Chief Product Officer of Fastmail here. I see a lot of comments here from people that don't appear to have actually tried using the app, which is a little disappointing; don't knock it 'til you've tried it! Happy to answer any questions, but to answer the main ones that are popping up:
# Why Electron?
Because it lets us build an app that works well across all major platforms with the resources we have available. Building an email/contacts/calendar app is a huge undertaking. Doing it from scratch on each platform is just not feasible for us.
With Electron, we can maintain a single code base across all platforms so we can move faster, and keep feature parity everywhere. More than that though, we believe it lets us build a really great experience on each of these platforms, while offering a consistent UI for our customers across all their devices. Honestly, we can never out-native Apple because by definition whatever they do is "native", even if it sucks (Liquid Glass on the Mac is … not great UX). If that's your primary consideration, you will always be better with Apple's own Mail app, so it's pointless us trying to build something in that space. (And instead we work to also make Fastmail the best service to use Mail.app with — which we believe it is!)
# Why would you use this instead of the webmail?
If you prefer to keep Fastmail in your browser, great! You can do so. But we hear from many customers that they would rather not have their email mixed in with their tabs. With a separate app you can see it in the dock, Cmd-tab to it, make it your default email app system wide etc. It also lets us integrate with the system, like the Mac menu bar and native context menus.
# Why would you use this instead of an IMAP client?

Lines of data
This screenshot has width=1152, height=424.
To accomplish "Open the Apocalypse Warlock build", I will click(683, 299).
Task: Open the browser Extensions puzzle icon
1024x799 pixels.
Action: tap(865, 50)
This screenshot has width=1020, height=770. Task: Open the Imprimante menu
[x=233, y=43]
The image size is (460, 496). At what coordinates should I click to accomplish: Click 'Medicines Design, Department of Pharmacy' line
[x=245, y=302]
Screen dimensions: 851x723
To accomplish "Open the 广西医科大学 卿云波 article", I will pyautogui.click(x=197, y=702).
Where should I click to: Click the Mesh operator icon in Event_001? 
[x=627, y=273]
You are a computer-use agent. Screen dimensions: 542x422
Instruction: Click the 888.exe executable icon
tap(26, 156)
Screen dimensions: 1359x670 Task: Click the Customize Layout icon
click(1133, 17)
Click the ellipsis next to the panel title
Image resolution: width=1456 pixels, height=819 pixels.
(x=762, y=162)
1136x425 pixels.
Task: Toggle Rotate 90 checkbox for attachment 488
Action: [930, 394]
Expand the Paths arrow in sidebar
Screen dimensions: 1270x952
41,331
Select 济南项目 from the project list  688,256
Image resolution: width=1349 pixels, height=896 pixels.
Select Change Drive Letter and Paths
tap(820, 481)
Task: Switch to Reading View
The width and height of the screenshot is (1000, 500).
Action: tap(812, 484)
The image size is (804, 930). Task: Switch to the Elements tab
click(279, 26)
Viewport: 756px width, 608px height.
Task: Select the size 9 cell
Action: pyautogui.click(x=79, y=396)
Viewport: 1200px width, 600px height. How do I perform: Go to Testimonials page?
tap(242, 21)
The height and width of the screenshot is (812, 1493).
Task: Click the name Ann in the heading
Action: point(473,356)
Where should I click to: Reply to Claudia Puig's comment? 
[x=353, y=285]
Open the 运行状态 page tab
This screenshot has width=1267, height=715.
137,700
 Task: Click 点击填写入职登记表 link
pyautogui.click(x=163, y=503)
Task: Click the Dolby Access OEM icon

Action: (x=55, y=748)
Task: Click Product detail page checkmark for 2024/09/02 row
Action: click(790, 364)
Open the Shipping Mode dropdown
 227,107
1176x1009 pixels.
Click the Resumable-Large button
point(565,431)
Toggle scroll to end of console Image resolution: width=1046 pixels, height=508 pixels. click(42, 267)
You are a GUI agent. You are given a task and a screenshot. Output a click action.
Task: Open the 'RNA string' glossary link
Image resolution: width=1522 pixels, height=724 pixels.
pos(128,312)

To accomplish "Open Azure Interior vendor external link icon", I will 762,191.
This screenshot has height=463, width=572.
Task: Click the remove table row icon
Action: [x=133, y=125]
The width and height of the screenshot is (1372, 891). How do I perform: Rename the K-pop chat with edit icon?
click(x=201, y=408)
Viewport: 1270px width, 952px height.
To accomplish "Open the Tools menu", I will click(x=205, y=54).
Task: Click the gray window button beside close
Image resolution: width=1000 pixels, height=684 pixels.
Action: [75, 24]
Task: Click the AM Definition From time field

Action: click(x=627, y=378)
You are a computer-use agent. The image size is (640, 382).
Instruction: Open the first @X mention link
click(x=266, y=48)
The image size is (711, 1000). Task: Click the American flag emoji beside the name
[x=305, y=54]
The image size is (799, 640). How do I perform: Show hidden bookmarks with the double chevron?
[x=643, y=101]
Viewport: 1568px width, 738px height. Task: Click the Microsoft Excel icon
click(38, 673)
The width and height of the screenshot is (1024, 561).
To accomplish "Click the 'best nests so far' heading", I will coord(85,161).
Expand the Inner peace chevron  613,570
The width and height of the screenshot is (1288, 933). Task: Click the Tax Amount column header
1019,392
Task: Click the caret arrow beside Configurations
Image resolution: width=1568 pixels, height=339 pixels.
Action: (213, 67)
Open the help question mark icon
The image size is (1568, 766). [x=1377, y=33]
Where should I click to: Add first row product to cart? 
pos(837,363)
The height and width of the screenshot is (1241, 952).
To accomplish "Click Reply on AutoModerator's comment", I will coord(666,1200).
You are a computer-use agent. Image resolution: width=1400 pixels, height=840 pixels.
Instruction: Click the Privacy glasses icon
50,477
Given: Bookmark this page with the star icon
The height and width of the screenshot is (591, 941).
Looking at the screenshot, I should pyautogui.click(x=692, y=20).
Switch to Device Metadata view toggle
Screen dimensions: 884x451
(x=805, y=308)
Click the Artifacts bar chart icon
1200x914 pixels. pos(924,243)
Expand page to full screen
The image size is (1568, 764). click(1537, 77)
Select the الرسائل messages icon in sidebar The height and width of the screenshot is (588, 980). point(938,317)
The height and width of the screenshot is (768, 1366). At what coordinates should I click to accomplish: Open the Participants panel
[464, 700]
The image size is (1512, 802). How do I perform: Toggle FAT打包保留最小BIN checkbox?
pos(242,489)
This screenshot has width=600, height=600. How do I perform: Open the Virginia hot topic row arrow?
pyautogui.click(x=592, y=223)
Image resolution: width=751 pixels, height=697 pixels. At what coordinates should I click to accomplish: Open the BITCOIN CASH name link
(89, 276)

■ List of tasks ■
#1 Answer these questions about the Fastmail comment:
(a) What does it call building an email/contacts/calendar app?
(b) Which Apple feature on the Mac does it say is not great UX?
(c) Which two parts of the system does it say a separate app lets Fastmail integrate with?
#2 What are all the section headings in the Fastmail comment?
#3 Can you quote the part of the Fastmail comment that opens with the words containing "With Electron, we" and closes with "of the webmail?"?

■ Responses by task ■
#1
(a) A huge undertaking.
(b) Liquid Glass.
(c) The Mac menu bar and native context menus.

#2
- Why Electron?
- Why would you use this instead of the webmail?
- Why would you use this instead of an IMAP client?

#3
With Electron, we can maintain a single code base across all platforms so we can move faster, and keep feature parity everywhere. More than that though, we believe it lets us build a really great experience on each of these platforms, while offering a consistent UI for our customers across all their devices. Honestly, we can never out-native Apple because by definition whatever they do is "native", even if it sucks (Liquid Glass on the Mac is … not great UX). If that's your primary consideration, you will always be better with Apple's own Mail app, so it's pointless us trying to build something in that space. (And instead we work to also make Fastmail the best service to use Mail.app with — which we believe it is!)
# Why would you use this instead of the webmail?